[Your task]
Among the lines of the records, please find those that contain the word "About" and copy them.

[Given data]
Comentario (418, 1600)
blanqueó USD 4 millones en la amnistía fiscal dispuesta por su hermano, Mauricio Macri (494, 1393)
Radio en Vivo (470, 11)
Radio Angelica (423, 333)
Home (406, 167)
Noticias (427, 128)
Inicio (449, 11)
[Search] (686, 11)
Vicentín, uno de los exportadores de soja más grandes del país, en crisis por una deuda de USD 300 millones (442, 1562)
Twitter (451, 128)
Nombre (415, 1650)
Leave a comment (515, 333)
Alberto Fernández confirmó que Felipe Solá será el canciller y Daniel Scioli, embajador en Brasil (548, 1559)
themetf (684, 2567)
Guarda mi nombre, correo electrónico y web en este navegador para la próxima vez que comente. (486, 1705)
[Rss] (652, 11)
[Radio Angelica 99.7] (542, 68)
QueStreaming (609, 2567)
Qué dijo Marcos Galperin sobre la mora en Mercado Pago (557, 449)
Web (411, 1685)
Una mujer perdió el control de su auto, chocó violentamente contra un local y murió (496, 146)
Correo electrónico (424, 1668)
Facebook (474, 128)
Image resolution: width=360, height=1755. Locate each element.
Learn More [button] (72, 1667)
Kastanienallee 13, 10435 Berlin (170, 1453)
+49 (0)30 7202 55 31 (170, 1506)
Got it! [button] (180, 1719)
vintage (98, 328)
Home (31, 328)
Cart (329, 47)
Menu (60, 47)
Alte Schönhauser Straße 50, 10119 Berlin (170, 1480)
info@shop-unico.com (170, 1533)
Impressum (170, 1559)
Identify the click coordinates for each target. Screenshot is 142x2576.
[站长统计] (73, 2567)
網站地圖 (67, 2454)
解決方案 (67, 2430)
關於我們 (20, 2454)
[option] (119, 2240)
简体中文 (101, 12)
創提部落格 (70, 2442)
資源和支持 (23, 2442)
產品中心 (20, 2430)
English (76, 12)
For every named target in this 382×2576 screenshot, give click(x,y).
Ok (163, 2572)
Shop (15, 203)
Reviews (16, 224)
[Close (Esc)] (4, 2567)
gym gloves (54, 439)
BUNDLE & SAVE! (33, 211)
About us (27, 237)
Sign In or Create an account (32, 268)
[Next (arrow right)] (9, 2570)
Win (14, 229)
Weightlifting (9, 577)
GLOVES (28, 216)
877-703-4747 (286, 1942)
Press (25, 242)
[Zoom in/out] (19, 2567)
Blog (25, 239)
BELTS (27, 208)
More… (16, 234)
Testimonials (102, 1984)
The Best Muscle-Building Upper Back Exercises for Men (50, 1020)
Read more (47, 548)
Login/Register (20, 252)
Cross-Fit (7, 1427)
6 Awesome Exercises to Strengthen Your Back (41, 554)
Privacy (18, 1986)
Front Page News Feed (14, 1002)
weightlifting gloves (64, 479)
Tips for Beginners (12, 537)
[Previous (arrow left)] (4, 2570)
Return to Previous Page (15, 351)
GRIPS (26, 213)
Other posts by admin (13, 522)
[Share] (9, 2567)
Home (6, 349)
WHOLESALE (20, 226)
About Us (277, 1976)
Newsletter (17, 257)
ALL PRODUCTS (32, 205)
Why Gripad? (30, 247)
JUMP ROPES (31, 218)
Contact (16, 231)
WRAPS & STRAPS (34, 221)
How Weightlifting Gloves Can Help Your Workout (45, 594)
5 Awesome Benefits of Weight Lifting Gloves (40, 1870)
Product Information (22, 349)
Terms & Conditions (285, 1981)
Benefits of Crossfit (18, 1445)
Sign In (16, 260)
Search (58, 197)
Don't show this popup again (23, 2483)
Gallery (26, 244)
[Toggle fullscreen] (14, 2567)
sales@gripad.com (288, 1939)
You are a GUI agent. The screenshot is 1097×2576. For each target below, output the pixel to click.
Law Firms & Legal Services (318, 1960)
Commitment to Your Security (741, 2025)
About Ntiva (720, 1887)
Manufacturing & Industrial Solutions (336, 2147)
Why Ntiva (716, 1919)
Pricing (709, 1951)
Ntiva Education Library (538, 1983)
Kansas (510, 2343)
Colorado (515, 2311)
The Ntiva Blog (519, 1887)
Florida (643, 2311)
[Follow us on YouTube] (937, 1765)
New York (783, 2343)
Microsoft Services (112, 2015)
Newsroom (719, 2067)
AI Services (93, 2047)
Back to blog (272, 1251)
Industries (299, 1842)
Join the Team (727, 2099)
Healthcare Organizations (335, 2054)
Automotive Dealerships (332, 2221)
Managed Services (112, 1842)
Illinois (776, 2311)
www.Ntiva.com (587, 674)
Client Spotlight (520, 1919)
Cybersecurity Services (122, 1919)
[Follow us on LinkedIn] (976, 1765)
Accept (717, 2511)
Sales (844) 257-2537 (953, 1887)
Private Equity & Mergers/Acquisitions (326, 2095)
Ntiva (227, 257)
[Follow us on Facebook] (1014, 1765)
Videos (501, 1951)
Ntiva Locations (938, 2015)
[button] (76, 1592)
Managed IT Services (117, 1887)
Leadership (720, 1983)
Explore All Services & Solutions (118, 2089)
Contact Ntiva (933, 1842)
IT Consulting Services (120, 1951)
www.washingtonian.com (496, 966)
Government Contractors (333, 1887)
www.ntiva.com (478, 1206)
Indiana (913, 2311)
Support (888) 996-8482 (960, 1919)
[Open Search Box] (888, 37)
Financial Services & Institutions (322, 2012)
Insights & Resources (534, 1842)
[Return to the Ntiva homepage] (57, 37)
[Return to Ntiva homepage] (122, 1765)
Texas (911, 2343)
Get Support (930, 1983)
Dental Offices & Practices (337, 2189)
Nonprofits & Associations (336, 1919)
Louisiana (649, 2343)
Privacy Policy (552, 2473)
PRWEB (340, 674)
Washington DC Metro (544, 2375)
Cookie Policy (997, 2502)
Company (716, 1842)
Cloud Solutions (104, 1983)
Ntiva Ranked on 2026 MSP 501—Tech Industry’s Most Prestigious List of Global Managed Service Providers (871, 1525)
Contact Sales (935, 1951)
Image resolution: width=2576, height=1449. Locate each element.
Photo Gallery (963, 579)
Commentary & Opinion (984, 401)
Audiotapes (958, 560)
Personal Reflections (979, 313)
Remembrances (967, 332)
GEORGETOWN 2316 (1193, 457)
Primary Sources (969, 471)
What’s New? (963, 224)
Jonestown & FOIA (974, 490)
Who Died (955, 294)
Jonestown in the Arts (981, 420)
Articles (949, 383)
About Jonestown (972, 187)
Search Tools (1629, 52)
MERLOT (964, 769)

[Exercise result]
About us (27, 237)
About Us (277, 1976)
About Ntiva (720, 1887)
About Jonestown (972, 187)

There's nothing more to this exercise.